# [WHAT THE EXERCISE ASKS]
Copy every line of the data exactly, leaving nothing out.

[Collected data entries]
--*--

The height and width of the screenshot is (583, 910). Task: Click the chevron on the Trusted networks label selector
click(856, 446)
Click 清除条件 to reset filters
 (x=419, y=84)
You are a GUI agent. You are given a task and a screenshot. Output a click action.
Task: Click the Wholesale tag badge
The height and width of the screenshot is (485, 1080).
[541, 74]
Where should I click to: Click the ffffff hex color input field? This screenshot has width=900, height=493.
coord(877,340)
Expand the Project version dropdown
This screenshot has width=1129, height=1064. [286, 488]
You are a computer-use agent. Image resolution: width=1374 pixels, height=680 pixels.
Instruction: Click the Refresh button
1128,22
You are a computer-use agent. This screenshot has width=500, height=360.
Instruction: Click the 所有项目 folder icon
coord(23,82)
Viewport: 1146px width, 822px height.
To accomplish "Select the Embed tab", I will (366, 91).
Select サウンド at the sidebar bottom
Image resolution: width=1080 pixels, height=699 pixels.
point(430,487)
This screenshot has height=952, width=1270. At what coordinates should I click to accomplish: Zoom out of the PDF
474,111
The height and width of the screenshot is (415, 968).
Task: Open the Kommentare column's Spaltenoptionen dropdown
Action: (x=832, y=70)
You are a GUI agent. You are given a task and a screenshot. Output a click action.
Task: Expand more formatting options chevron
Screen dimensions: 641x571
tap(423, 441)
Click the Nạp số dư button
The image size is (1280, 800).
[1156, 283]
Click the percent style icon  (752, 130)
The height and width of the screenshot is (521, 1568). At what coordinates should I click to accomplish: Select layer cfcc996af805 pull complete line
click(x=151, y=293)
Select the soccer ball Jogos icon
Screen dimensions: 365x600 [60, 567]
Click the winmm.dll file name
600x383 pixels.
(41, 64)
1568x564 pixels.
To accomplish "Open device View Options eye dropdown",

--*--

# [WRITTEN RESPONSE]
The height and width of the screenshot is (583, 910). Task: Click the chevron on the Trusted networks label selector
click(856, 446)
Click 清除条件 to reset filters
 (x=419, y=84)
You are a GUI agent. You are given a task and a screenshot. Output a click action.
Task: Click the Wholesale tag badge
The height and width of the screenshot is (485, 1080).
[541, 74]
Where should I click to: Click the ffffff hex color input field? This screenshot has width=900, height=493.
coord(877,340)
Expand the Project version dropdown
This screenshot has width=1129, height=1064. [286, 488]
You are a computer-use agent. Image resolution: width=1374 pixels, height=680 pixels.
Instruction: Click the Refresh button
1128,22
You are a computer-use agent. This screenshot has width=500, height=360.
Instruction: Click the 所有项目 folder icon
coord(23,82)
Viewport: 1146px width, 822px height.
To accomplish "Select the Embed tab", I will (366, 91).
Select サウンド at the sidebar bottom
Image resolution: width=1080 pixels, height=699 pixels.
point(430,487)
This screenshot has height=952, width=1270. At what coordinates should I click to accomplish: Zoom out of the PDF
474,111
The height and width of the screenshot is (415, 968).
Task: Open the Kommentare column's Spaltenoptionen dropdown
Action: (x=832, y=70)
You are a GUI agent. You are given a task and a screenshot. Output a click action.
Task: Expand more formatting options chevron
Screen dimensions: 641x571
tap(423, 441)
Click the Nạp số dư button
The image size is (1280, 800).
[1156, 283]
Click the percent style icon  (752, 130)
The height and width of the screenshot is (521, 1568). At what coordinates should I click to accomplish: Select layer cfcc996af805 pull complete line
click(x=151, y=293)
Select the soccer ball Jogos icon
Screen dimensions: 365x600 [60, 567]
Click the winmm.dll file name
600x383 pixels.
(41, 64)
1568x564 pixels.
To accomplish "Open device View Options eye dropdown",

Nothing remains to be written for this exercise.